Transotic approach with Fallopian bridge technique. (a) The tumor occupies the infralabyrinthine suprajugular area with engulfment of the C7 and extension into the SS. The sigmoid sinus (SS) is double-ligated to remove the intraluminal tumor. The external auditory canal (EAC) is closed by a piece of fascia. The bony EAC is drilled away to expose the tumor around the C7 by creating the Fallopian bridge. (b) An intraoperative photo demonstrates the left side transotic approach with the Fallopian bridge technique. The SS is ligated, and the tumor located at the jugular bulb (JB) is already removed

A postauricular C-shaped skin incision covering whole mastoid body is made (Fig. 52.7c). A standard translabyrinthine drilling is done with creation of the Fallopian bridge. The EAC’s bone edge is drilled off medially to expose about 10 mm of the EAC periosteum overlying the skin of the cartilaginous canal. The EAC skin is carefully elevated off the bony canal and transected. This EAC fish mouth skin is everted into the EAC outer opening and sutured. A fascial patch covers the sutured EAC to reinforce it.

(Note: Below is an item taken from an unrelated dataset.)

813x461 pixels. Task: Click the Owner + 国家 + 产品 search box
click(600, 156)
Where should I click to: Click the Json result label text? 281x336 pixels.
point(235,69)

Then, the ear canal, tympanic membrane, auditory ossicles, and SCCs are entirely drilled away, whereas the facial nerve’s tympanic and Fallopian segment is left in situ.

Conclusion

Surgery of JTPs is still challenging. However, advances in microneurosurgery, and modern technique of skull base surgery allow safe resection of these tumors with lower morbidity and mortality rates. For the best outcome, the surgeon must take a very individualized approach to each patient.